Quienes conozcan la bibliografía pertinente sabrán, como lo indica incluso el Manual de diagnóstico de la
Sociedad Norteamericana de Psiquiatría en el cual se basa el diagnóstico, que no existen pruebas de laboratorio
que certifiquen el carácter biológico de la multiplicidad de síntomas que incluye el ADD y que la medicación es
siempre sintomática y no curativa, lo cual da cuenta de que estamos ante un cuadro descripto pero no explicado,
cuya causalidad permanece no resuelta.

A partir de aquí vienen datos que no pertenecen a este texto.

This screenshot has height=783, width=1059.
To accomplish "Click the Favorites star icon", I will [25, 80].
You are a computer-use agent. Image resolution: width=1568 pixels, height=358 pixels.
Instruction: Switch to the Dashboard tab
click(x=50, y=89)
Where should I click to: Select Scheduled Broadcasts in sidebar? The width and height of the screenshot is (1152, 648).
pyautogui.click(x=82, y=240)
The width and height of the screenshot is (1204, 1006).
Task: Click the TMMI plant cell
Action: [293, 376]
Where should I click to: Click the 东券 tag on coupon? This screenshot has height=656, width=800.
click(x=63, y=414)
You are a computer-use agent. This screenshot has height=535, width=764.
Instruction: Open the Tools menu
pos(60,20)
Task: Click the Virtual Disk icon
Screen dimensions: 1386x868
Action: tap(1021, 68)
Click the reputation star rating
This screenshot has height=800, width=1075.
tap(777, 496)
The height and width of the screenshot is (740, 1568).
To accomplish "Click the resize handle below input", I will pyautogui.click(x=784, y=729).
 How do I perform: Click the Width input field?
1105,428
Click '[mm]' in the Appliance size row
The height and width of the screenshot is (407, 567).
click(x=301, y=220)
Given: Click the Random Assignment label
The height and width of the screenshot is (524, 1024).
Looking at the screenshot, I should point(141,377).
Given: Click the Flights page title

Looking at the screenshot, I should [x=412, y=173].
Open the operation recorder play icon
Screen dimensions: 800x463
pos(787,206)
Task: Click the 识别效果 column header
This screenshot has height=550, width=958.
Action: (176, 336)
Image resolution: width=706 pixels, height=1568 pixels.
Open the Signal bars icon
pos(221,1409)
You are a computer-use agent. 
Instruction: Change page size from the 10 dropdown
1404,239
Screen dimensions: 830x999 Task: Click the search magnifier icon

Cuadro que incluye una gama muy diversa de síntomas y que presenta
modos diversos de evolución en la adolescencia, lo cual da cuenta de que no abarca una patología sino más bien
un malestar generalizado que puede estar determinado desde distintas vertientes y cuyo desenlace va desde la
desaparición espontánea lisa y llana hasta la evolución franca hacia patologías graves cuyos síntomas son
predecibles, incluso tratables, desde la primera infancia, si se toman los recaudos adecuados despojándose del
facilísimo que posibilita una etiquetación tan reasegurante como ineficaz.

Pero más allá de estas cuestiones de carácter específico en el campo terapéutico, a lo que asistimos es una
verdadera caza de brujas en el campo neurológico-psiquiátrico de la infancia: una farmacologización de los
tiempos de constitución del sujeto cuyos alcances se muestran descarnadamente cuando asistimos al hecho de
carácter delictivo de que una población entera de niños de una guardería se ve presuntamente sedada por los
directivos en aras de mantenerlos tranquilos -inmovilizados -, o cuando padres y docentes, acosados por la
realidad, dejando de lado convicciones y experiencia acumulada, por cansancio o debilidad, devienen cómplices
de este verdadero silenciamiento del malestar que se oculta tras el empleo masivo de modificadores
bioquímicos.

Si el maltrato físico ha cedido como modo represivo en la infancia, la medicación no puede ser el relevo
sofisticado que maniate toda manifestación de la diferencia; no olvidemos que, después de todo, la vejación
más terrible que padecieron los disidentes soviéticos en el archipiélago Gulag no consistió en los castigos
corporales sino en su aislamiento y psiquiatrización, una forma de descalificar la razón cuando ésta no coincide
con la del establishment de turno. En el caso de los niños, más que de la condena biológica se trata de buscar el
modo de reconocimiento de las singularidades y sufrimientos en juego, estando atento a los síntomas sociales
que hacen retornar periódicamente la ilusión de automatización exitosa con la cual la postergación de la
felicidad deviene sofocamiento de toda posibilidad creativa.